→ **EXTRACTED INFORMATION**:
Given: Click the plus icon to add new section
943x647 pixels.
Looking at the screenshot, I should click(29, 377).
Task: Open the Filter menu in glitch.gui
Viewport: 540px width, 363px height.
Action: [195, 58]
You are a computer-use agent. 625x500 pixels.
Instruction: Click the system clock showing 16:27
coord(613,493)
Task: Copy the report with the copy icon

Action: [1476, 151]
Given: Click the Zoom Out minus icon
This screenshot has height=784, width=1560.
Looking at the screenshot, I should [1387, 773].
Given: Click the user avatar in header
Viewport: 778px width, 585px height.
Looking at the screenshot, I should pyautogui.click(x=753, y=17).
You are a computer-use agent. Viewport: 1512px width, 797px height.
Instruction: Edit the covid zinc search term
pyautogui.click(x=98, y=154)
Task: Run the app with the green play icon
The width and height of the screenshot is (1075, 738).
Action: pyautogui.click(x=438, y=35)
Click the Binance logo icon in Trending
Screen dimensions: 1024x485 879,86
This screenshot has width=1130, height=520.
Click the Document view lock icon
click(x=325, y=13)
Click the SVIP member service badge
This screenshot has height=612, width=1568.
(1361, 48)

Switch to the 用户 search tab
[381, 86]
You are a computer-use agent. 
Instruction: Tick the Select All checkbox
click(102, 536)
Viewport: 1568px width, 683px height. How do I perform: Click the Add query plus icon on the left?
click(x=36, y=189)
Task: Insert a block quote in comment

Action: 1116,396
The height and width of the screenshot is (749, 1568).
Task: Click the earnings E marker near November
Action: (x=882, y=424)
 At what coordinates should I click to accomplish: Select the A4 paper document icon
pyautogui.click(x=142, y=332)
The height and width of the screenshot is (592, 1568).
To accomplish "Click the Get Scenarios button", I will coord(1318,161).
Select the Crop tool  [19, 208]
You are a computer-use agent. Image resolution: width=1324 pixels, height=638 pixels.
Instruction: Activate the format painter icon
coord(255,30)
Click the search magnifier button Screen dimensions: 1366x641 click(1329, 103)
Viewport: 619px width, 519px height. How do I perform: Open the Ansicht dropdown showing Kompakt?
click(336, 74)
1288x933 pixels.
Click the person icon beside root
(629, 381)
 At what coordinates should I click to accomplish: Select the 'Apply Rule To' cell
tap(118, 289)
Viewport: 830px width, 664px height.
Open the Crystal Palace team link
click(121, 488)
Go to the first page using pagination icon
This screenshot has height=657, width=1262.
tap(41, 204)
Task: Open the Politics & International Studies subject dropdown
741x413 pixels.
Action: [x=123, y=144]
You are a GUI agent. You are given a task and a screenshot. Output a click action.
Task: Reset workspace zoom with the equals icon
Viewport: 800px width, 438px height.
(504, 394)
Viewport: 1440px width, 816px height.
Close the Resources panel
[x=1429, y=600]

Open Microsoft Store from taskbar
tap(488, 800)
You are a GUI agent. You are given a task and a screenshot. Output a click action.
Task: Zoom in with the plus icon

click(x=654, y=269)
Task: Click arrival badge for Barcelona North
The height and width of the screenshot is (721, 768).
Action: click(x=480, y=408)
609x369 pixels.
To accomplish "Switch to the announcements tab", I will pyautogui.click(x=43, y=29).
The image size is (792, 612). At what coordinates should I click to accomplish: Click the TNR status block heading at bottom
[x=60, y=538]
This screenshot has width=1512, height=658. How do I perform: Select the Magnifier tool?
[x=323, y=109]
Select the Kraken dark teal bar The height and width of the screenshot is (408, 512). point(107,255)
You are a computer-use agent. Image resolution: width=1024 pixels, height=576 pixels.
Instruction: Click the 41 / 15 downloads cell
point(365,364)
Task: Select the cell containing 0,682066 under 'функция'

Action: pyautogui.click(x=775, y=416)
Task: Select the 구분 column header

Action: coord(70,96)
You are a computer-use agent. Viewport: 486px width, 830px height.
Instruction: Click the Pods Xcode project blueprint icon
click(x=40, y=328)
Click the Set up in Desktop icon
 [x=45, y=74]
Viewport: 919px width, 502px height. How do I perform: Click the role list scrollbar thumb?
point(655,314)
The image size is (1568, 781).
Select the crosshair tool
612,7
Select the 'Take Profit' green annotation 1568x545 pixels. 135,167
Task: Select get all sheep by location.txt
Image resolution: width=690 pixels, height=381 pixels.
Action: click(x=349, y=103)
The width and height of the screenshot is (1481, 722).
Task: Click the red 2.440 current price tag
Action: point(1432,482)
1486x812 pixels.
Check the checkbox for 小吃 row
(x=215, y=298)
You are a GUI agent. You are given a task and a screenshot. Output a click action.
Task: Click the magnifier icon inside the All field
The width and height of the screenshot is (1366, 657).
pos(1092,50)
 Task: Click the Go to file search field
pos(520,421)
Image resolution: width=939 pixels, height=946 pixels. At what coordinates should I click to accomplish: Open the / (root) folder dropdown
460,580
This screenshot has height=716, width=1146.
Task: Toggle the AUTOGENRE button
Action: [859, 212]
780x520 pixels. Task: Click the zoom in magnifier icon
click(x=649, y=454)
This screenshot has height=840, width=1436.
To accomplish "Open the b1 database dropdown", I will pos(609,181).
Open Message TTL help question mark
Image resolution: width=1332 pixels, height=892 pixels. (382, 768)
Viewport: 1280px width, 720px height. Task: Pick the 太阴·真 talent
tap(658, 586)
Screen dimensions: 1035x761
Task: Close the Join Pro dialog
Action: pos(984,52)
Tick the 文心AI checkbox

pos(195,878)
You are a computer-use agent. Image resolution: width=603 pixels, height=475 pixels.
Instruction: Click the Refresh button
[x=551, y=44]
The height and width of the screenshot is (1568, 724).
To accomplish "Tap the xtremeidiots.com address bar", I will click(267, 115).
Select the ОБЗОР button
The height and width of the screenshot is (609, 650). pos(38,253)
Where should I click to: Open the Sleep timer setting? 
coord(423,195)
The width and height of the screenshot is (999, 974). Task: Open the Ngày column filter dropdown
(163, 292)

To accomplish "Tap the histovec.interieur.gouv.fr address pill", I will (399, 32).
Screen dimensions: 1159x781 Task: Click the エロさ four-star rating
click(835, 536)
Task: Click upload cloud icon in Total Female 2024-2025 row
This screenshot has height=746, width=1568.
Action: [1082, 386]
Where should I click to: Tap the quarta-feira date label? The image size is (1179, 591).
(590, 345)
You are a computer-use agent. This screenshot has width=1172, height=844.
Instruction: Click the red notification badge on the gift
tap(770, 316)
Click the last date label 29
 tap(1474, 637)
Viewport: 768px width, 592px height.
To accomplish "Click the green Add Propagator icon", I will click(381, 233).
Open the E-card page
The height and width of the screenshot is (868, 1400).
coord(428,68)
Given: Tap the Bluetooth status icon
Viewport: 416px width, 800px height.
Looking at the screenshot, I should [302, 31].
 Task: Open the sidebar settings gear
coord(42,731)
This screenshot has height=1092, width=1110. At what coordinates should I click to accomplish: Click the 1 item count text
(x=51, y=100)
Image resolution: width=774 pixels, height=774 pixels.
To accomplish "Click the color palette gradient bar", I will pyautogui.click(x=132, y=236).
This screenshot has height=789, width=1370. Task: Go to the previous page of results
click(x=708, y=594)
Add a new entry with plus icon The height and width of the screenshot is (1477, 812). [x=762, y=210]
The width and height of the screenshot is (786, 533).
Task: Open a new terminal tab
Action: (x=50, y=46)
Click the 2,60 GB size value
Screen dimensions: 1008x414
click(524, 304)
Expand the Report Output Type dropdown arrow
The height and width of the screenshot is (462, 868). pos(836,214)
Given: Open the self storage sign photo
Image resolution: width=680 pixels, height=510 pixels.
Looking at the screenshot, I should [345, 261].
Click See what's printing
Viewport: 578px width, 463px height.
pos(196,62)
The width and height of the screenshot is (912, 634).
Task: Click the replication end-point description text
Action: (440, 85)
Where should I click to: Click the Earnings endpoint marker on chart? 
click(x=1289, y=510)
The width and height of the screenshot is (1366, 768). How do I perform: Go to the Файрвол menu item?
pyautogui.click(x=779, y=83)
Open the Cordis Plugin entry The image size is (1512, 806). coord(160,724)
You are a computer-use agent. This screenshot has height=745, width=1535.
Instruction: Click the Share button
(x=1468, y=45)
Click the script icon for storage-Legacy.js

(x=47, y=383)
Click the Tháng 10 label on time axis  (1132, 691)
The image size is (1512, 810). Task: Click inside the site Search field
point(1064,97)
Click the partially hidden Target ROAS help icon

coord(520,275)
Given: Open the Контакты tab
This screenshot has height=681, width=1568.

→ **CHALLENGE**:
Format the lines of the items above as a Markdown table with the columns Entry and Text. Begin at the line that contains "The image size is (1568, 781).", stop after the line that contains "[x=551, y=44]", number each row, and omit blank lines.

→ **SOLUTION TO THE EXERCISE**:
| Entry | Text |
|---|---|
| 1 | The image size is (1568, 781). |
| 2 | Select the crosshair tool |
| 3 | 612,7 |
| 4 | Select the 'Take Profit' green annotation 1568x545 pixels. 135,167 |
| 5 | Task: Select get all sheep by location.txt |
| 6 | Image resolution: width=690 pixels, height=381 pixels. |
| 7 | Action: click(x=349, y=103) |
| 8 | The width and height of the screenshot is (1481, 722). |
| 9 | Task: Click the red 2.440 current price tag |
| 10 | Action: point(1432,482) |
| 11 | 1486x812 pixels. |
| 12 | Check the checkbox for 小吃 row |
| 13 | (x=215, y=298) |
| 14 | You are a GUI agent. You are given a task and a screenshot. Output a click action. |
| 15 | Task: Click the magnifier icon inside the All field |
| 16 | The width and height of the screenshot is (1366, 657). |
| 17 | pos(1092,50) |
| 18 |  Task: Click the Go to file search field |
| 19 | pos(520,421) |
| 20 | Image resolution: width=939 pixels, height=946 pixels. At what coordinates should I click to accomplish: Open the / (root) folder dropdown |
| 21 | 460,580 |
| 22 | This screenshot has height=716, width=1146. |
| 23 | Task: Toggle the AUTOGENRE button |
| 24 | Action: [859, 212] |
| 25 | 780x520 pixels. Task: Click the zoom in magnifier icon |
| 26 | click(x=649, y=454) |
| 27 | This screenshot has height=840, width=1436. |
| 28 | To accomplish "Open the b1 database dropdown", I will pos(609,181). |
| 29 | Open Message TTL help question mark |
| 30 | Image resolution: width=1332 pixels, height=892 pixels. (382, 768) |
| 31 | Viewport: 1280px width, 720px height. Task: Pick the 太阴·真 talent |
| 32 | tap(658, 586) |
| 33 | Screen dimensions: 1035x761 |
| 34 | Task: Close the Join Pro dialog |
| 35 | Action: pos(984,52) |
| 36 | Tick the 文心AI checkbox |
| 37 | pos(195,878) |
| 38 | You are a computer-use agent. Image resolution: width=603 pixels, height=475 pixels. |
| 39 | Instruction: Click the Refresh button |
| 40 | [x=551, y=44] |